Set task –
Answer the following from the FDIC press release:
1. What date does the press release carry?
2. In what year did Congress create the Federal Deposit Insurance Corporation?
3. Who funds the FDIC's operations?

Selected extract –
--*--
PRESS RELEASE
Federal Deposit Insurance Corporation Each Depositor insured to at least $250,000
February 25, 2014
Media Contact:
Jay Rosenstein (202) 898-7303
jrosenstein@fdic.gov
Congress created the Federal Deposit Insurance Corporation in 1933 to restore public confidence in the nation's
banking system. It promotes the safety and soundness of these institutions by identifying, monitoring and addressing
risks to which they are exposed. The FDIC receives no federal tax dollars — insured financial institutions fund its
operations.
--*--
Dataset rows –
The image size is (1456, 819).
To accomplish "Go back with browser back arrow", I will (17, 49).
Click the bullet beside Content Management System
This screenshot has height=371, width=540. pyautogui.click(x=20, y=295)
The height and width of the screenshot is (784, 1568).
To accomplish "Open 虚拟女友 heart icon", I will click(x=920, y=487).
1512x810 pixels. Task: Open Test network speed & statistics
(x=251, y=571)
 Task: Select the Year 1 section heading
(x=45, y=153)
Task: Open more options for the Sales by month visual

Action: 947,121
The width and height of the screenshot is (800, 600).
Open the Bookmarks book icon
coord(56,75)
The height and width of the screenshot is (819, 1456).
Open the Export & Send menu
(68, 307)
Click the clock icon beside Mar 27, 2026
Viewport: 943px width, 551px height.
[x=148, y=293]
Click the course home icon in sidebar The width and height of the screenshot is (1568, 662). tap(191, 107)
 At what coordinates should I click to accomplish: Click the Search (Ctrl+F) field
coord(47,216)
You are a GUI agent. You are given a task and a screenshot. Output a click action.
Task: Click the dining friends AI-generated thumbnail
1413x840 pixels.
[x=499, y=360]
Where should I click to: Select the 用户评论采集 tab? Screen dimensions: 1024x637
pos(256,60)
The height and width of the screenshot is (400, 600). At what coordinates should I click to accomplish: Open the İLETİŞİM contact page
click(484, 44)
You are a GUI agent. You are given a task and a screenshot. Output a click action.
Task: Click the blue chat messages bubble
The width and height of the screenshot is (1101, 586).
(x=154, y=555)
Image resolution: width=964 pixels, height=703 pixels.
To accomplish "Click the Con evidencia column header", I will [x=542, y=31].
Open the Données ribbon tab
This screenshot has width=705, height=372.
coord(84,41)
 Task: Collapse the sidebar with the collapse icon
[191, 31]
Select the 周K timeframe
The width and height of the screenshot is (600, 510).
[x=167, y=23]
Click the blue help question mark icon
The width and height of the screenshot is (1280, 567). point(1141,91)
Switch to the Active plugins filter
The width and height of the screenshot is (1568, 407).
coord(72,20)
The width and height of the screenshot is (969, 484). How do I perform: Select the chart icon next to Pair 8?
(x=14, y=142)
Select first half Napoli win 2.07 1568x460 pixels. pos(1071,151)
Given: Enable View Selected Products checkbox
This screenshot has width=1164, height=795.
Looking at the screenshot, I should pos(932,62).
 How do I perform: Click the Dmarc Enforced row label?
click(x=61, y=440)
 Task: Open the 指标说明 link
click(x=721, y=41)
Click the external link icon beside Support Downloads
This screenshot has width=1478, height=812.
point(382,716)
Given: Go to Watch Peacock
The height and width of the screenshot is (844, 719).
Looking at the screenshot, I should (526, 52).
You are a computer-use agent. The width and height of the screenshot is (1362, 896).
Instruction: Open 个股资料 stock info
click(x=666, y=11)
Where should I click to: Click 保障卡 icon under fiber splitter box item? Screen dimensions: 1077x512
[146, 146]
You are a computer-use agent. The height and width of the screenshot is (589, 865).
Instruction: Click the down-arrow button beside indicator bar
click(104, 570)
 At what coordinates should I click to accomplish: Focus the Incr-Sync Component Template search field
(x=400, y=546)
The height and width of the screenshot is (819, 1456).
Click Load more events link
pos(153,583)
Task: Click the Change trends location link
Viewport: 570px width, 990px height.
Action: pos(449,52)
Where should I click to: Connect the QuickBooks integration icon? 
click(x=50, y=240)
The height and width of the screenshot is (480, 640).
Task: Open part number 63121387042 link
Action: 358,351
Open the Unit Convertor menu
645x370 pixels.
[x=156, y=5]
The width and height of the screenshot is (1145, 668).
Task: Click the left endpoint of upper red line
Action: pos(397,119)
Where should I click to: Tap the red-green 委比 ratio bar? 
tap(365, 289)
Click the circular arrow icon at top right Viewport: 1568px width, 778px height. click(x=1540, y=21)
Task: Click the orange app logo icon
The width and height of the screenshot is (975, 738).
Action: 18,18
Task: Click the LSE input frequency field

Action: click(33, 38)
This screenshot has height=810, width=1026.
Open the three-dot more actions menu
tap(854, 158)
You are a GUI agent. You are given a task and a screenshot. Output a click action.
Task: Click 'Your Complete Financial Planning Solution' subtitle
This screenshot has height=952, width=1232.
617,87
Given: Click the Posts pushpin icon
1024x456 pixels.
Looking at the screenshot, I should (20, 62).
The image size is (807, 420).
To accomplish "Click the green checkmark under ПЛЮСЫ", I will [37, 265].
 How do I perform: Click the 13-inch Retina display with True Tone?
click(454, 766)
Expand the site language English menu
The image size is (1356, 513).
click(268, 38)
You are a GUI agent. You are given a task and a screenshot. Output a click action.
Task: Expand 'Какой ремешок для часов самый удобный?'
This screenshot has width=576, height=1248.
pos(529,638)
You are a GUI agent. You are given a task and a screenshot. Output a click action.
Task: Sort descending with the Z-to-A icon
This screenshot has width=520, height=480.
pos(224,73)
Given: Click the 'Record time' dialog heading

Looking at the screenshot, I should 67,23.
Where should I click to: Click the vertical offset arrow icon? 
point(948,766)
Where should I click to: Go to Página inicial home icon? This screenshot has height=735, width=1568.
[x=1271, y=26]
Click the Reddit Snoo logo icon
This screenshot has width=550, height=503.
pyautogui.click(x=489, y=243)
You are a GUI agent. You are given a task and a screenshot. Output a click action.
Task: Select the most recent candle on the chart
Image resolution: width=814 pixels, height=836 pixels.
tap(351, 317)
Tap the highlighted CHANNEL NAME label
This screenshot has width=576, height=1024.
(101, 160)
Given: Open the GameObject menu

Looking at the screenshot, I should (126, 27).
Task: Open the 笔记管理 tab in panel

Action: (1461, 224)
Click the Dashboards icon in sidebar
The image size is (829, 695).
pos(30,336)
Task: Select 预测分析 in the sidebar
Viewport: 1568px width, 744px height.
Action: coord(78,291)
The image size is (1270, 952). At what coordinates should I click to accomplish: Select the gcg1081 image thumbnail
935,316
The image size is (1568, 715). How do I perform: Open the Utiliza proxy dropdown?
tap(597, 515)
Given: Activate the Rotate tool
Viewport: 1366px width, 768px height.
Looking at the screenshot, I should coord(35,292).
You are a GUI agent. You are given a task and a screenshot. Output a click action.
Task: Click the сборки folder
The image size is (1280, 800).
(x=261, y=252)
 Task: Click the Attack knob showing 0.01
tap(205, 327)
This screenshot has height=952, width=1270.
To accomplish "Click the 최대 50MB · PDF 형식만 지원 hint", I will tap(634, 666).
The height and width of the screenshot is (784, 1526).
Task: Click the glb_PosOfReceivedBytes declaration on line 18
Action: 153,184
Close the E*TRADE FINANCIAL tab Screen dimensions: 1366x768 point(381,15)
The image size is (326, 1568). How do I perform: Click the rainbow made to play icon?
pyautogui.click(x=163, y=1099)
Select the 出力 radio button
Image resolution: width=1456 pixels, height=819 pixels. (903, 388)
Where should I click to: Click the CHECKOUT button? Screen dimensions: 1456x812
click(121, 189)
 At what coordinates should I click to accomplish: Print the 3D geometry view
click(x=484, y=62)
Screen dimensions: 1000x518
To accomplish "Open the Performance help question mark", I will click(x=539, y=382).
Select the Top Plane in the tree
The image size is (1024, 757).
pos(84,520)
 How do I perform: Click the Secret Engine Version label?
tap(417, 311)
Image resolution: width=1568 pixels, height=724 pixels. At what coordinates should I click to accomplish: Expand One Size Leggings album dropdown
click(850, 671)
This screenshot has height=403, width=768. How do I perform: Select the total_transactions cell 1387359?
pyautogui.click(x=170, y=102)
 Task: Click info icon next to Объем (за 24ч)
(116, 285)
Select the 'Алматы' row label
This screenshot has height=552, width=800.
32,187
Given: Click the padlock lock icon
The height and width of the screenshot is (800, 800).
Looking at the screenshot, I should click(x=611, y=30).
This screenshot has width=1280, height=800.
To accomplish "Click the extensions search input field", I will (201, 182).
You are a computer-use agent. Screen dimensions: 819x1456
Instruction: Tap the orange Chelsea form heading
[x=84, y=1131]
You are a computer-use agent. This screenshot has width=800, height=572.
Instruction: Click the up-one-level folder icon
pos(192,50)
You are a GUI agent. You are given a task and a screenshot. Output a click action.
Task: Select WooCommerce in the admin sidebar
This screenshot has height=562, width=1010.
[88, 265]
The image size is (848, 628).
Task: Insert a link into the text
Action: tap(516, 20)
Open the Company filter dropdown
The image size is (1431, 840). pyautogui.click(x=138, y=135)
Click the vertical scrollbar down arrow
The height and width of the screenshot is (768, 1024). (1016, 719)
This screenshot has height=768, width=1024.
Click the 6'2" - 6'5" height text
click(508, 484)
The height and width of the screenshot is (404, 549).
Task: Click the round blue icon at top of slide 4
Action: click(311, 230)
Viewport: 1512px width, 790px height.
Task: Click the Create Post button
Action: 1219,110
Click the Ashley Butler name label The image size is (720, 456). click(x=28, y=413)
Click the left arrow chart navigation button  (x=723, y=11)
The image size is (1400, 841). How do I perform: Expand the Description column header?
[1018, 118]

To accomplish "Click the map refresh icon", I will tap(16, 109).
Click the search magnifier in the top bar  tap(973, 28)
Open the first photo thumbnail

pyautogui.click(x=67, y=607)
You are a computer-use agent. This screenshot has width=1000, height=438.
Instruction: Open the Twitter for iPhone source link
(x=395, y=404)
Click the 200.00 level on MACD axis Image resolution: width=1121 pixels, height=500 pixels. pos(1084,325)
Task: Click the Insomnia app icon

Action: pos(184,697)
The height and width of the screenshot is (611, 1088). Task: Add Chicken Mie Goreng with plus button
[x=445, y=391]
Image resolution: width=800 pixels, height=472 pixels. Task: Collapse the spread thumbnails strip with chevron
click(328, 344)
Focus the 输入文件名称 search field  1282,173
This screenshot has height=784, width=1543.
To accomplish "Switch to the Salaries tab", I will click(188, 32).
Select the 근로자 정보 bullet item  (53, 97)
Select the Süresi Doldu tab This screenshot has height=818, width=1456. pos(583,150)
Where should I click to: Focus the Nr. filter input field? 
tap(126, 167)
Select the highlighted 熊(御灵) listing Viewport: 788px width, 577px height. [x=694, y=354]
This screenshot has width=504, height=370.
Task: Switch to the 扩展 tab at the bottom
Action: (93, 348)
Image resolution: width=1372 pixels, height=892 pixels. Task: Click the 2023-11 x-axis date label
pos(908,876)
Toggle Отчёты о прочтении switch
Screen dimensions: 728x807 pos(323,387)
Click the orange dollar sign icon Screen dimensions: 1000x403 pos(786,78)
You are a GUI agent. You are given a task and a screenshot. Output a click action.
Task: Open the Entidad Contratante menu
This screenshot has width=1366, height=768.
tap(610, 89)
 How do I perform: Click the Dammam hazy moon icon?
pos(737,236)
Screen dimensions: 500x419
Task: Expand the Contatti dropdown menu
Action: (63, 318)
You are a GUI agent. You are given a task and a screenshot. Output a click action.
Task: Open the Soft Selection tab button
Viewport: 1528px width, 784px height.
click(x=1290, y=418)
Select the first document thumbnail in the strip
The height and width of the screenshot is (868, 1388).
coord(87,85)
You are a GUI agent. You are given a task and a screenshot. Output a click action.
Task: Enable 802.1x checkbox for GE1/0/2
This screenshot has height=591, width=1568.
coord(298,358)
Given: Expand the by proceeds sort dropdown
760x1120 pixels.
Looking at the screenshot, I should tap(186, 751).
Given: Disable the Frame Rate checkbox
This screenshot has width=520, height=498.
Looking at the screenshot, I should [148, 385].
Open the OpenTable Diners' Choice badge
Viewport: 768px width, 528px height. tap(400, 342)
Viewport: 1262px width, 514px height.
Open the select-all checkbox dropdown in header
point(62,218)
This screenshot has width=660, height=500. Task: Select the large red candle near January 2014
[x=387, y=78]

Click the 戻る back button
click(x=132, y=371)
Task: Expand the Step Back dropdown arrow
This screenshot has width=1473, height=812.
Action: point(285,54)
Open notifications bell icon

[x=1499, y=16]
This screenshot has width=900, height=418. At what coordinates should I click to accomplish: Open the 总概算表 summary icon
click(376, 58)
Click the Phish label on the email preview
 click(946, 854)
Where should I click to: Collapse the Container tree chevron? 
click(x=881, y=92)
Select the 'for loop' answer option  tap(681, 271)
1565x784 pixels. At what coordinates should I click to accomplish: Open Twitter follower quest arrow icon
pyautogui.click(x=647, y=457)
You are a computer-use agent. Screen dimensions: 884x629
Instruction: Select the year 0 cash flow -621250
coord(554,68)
--*--
Output below –
1. February 25, 2014
2. 1933
3. Insured financial institutions